Monday, April 23, 2007

Teori Domino dalam Organisasi

Dalam setiap permainan, selalu ada yang menang dan yang kalah. Dalam realitas, hanya ada satu tempat yang terbaik bagi si pemenang dan si kalah harus rela duduk di bangku permainan, tanpa menjadi siapa-siapa.

Hidup ini adalah sebuah permainan, dan melalui permainan kita dapat meningkatkan pemahaman kita tentang hidup dan kehidupan, termasuk berorganisasi. Manusia adalah Homo ludens, makhluk yang bermain, dan sudah banyak teori tentang permainan yang berkembang di dalam masyarakat, tetapi yang paling universal dan tua mungkin adalah sebuah permainan yang disebut domino.
Teori domino yang saya kemukakan disini bukanlah teori domino neo-klasik tentang kekhawatiran Amerika akan bahaya merah seiiring dengan rontoknya Vietnam Selatan yang seakan-akan mengecat Asia Tenggara menjadi area merah dalam peta dunia di gedung putih.

Teori domino yang saya kemukakan adalah teori domino klasik yang merupakan suatu analogi proses pembinaan modal insani (human capital) dalam konteks organisasi mencapai visi dan misinya sesuai dengan yang diamanatkan dalam anggaran dasar setiap organisasi.

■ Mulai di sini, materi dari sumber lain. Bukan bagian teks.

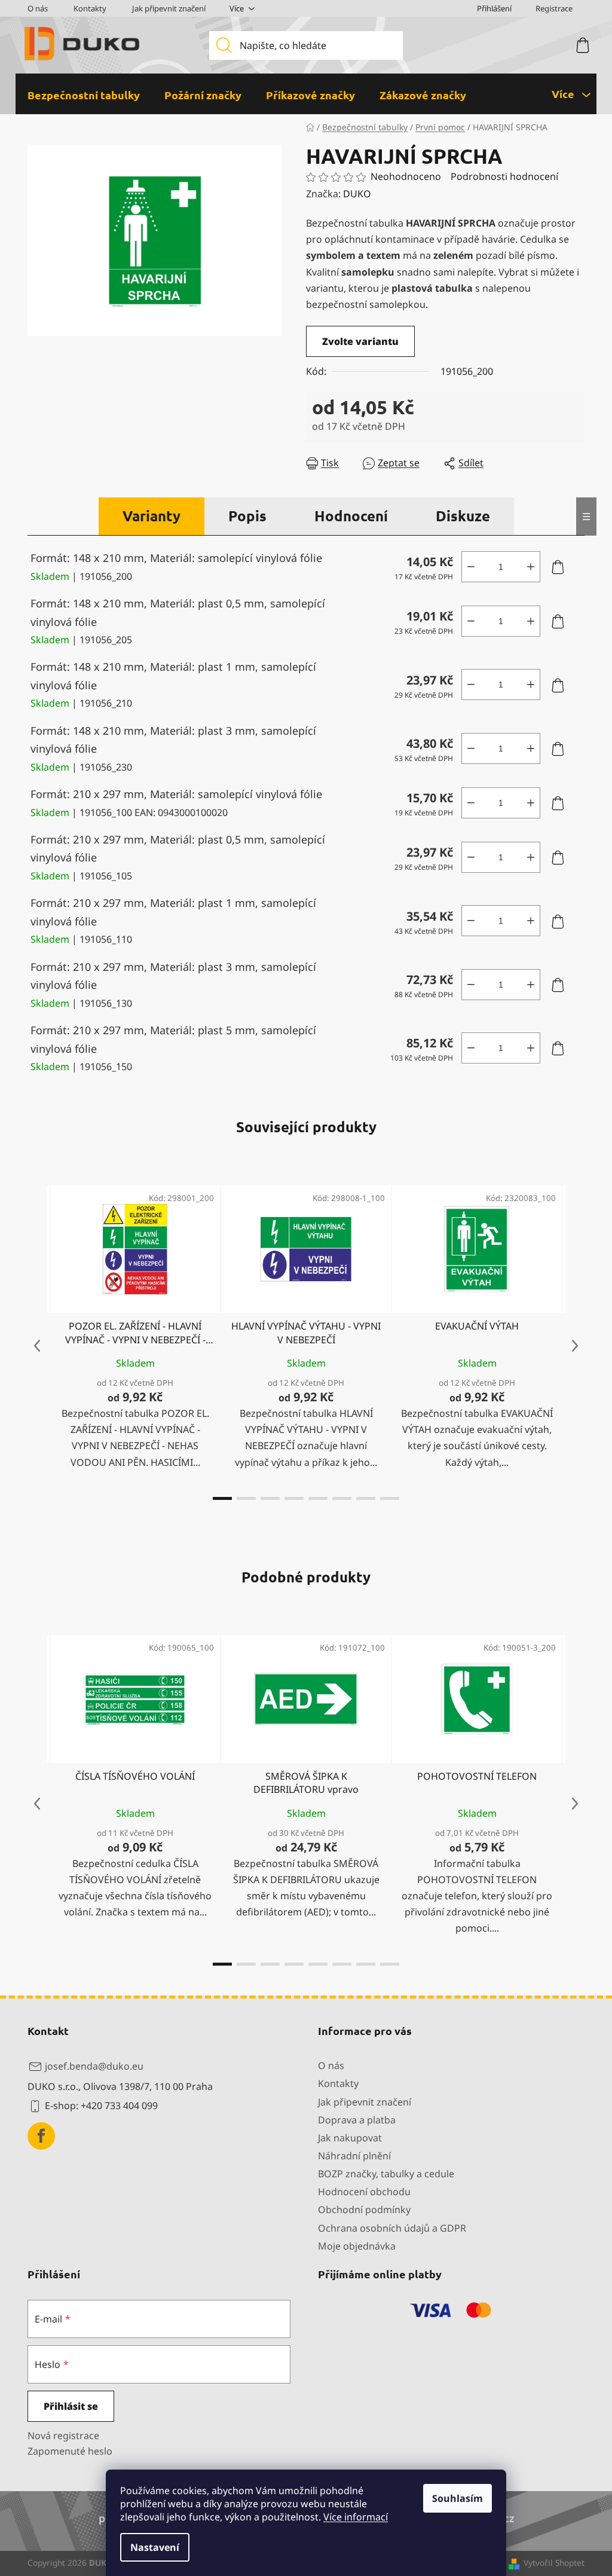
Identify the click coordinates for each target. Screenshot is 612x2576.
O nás (37, 8)
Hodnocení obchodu (364, 2191)
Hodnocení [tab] (351, 515)
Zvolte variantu (360, 341)
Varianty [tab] (151, 515)
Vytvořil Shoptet (554, 2562)
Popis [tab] (247, 515)
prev (37, 1345)
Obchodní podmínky (364, 2209)
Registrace (554, 8)
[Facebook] (41, 2136)
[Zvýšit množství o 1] (531, 567)
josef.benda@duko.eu (94, 2066)
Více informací (355, 2516)
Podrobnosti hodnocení (504, 176)
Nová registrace (63, 2435)
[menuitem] (84, 95)
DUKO (357, 193)
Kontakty (90, 8)
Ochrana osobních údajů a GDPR (392, 2228)
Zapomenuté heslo (69, 2451)
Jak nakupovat (350, 2137)
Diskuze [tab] (463, 515)
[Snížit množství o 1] (471, 567)
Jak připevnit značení (169, 8)
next (575, 1345)
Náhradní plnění (354, 2155)
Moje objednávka (357, 2246)
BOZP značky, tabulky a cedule (386, 2173)
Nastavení (154, 2547)
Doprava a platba (357, 2119)
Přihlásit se (71, 2406)
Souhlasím (457, 2498)
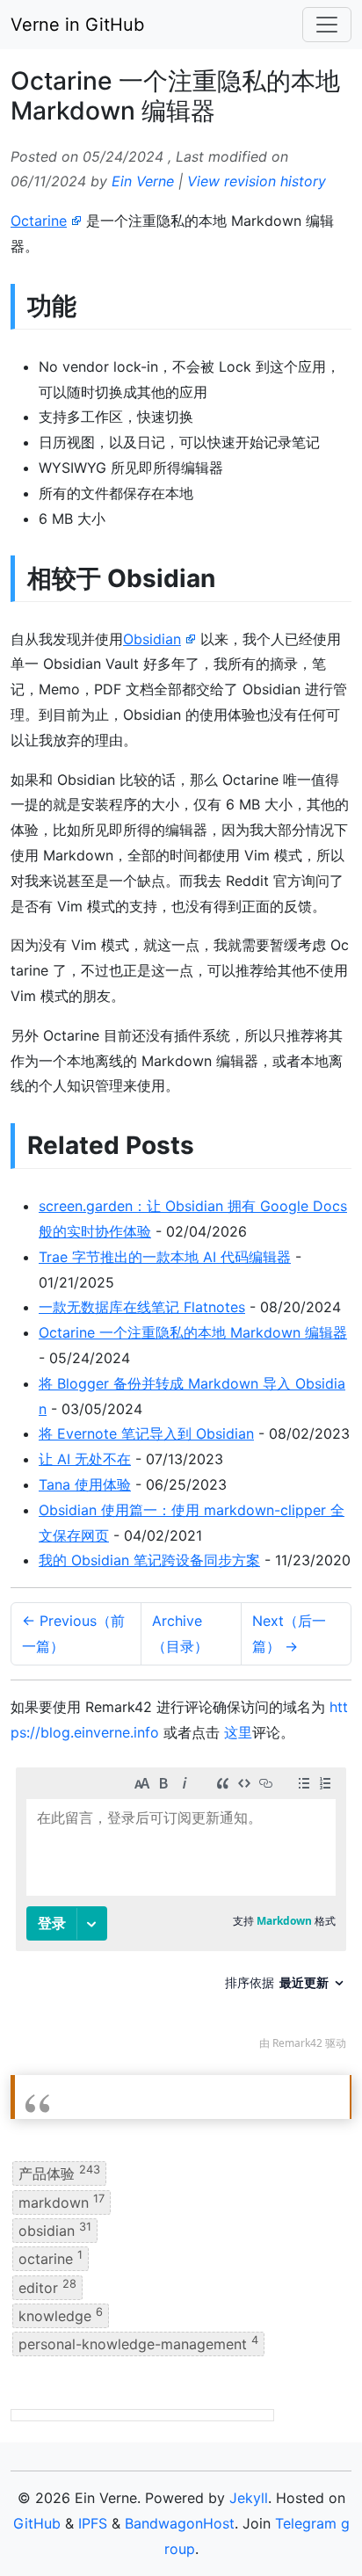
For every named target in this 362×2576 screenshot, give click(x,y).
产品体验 (59, 2172)
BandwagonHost (180, 2523)
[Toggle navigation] (326, 24)
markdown (61, 2200)
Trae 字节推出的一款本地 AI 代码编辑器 (165, 1257)
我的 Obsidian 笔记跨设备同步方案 (149, 1560)
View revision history (256, 181)
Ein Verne (143, 181)
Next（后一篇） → (289, 1633)
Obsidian (152, 639)
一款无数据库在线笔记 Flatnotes (142, 1307)
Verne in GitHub (77, 24)
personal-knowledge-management (138, 2343)
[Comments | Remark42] (181, 1913)
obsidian (54, 2229)
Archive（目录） (180, 1633)
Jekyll (248, 2498)
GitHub (37, 2523)
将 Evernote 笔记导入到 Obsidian (146, 1433)
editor (47, 2286)
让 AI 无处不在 (85, 1459)
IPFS (92, 2523)
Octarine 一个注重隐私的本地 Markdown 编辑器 (193, 1332)
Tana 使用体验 (85, 1484)
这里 (238, 1732)
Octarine (39, 220)
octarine (50, 2258)
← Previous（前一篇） (73, 1633)
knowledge (60, 2315)
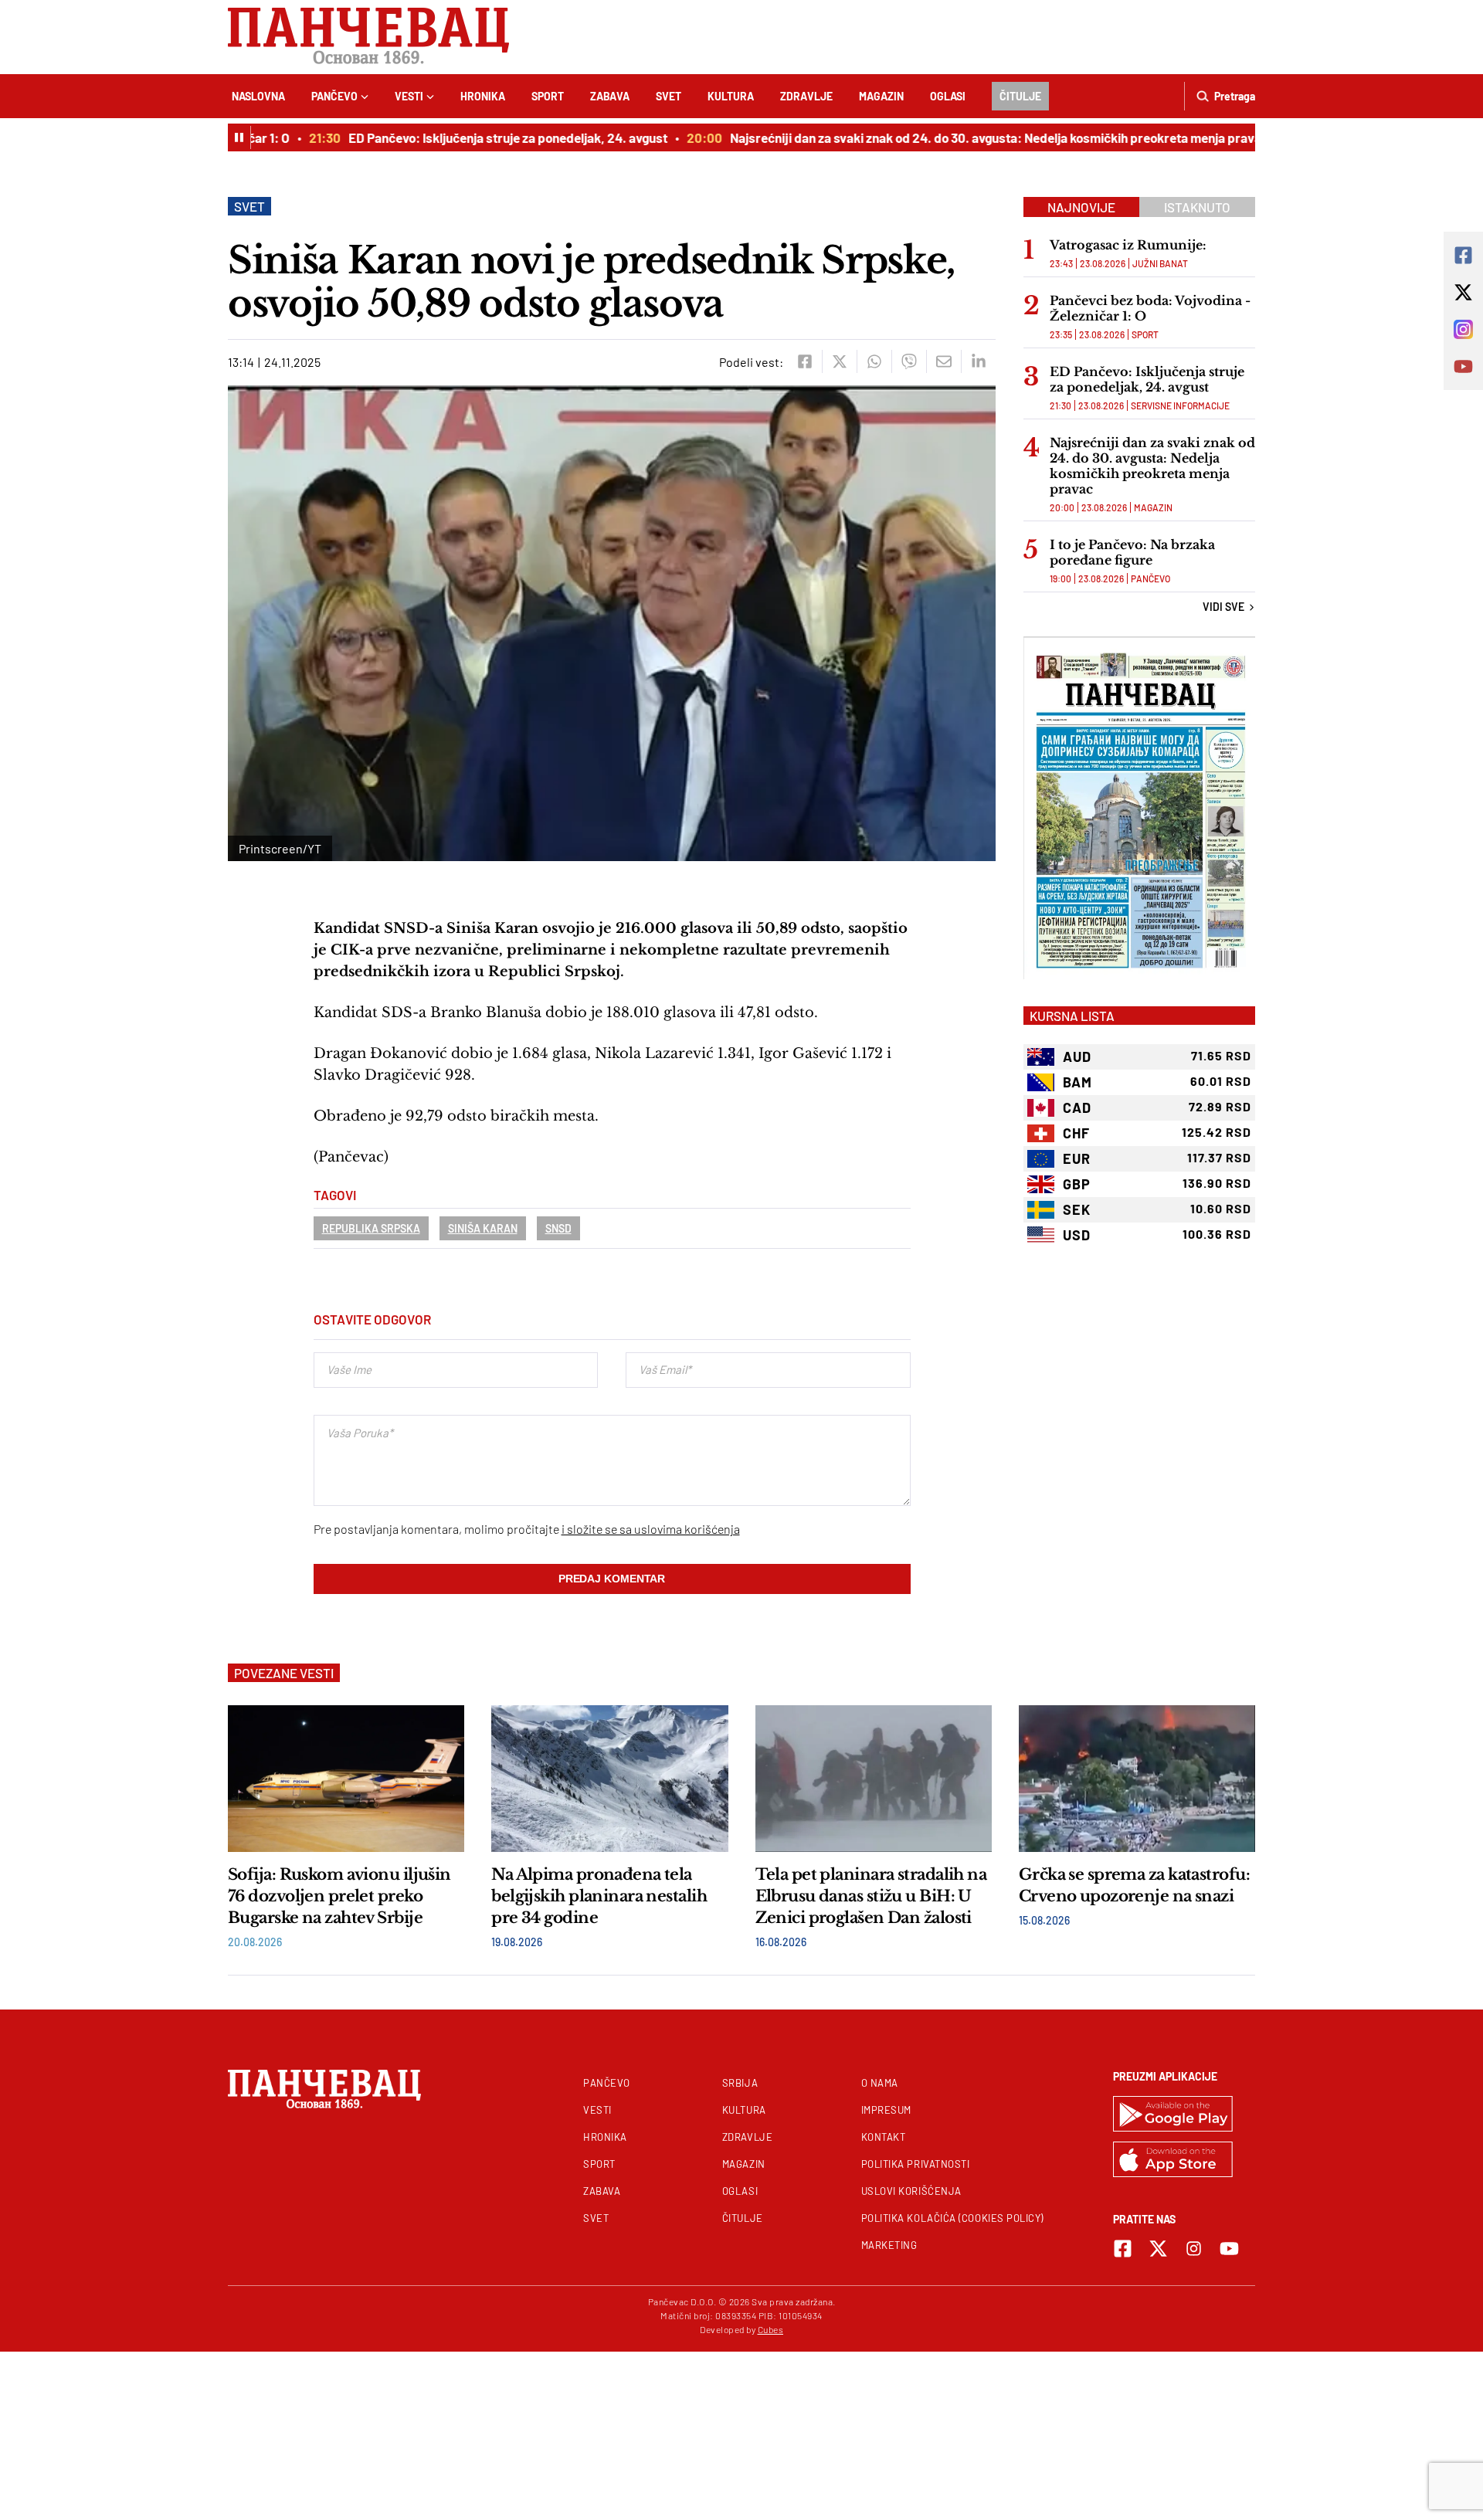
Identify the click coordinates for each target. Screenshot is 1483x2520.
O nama (879, 2083)
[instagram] (1193, 2248)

Siapa orang yang tidak kenal permainan domino? Rasanya boleh dikatakan hampir setiap orang mengenal permainan dengan kartu yang bertotol-totol merah itu. Aturan permainannya pun sangat sederhana, yaitu jika suatu kelompok 4 orang memainkan 7 kartu, maka siapa yang paling dahulu menurunkan atau menghabiskan kartunya maka dia menjadi juara.

Dalam setiap permainan, selalu ada yang menang dan yang kalah. Dalam realitas, hanya ada satu tempat yang terbaik bagi si pemenang dan si kalah harus rela duduk di bangku permainan, tanpa menjadi siapa-siapa. Wajar bila pecundang mendapat hukuman, dan jaman ketika saya masih kecil dahulu biasanya yang kalah akan diberi gantungan ‘batu betere’ di telinganya. Dalam versi yang sedikit berbeda, mungkin hukuman itu diberikan dengan hiasan berupa ‘jepitan jemuran’ di telinga. Semakin sering anda kalah dalam permainan ini, semakin banyak batu batere atau jepitan jemuran yang menghiasi telinga anda.

Bila anda berada dalam situasi yang kalah, maka permainan anda akan tertekan karena adanya suatu keinginan untuk segera memenangkan permainan supaya beban jepitan segera dilepaskan. Semakin tertekan permainan anda, semakin rusak penampilan anda, dan akhirnya sebuah jepitan baru bertambah lagi di telinga anda.

Jika jepitan itu sudah sedemikian indahnya sehingga membentuk bunga di kedua telinga anda, maka anda harus siap ditertawakan oleh para pemain lainnya. Mereka akan semakin keras tertawa untuk merusak permainan anda, sehingga anda semakin kalah dan mereka tetap rileks sebagai pemenang. Karena jepitan yang semakin menekan, anda mungkin mulai menginginkan keajaiban untuk memenangkan pertandingan dengan membuat angka ganda (double strike), sehingga angka awal permainan sama dengan angka terakhir yang anda turunkan, dan semua jepitan akan lepas dari telinga anda.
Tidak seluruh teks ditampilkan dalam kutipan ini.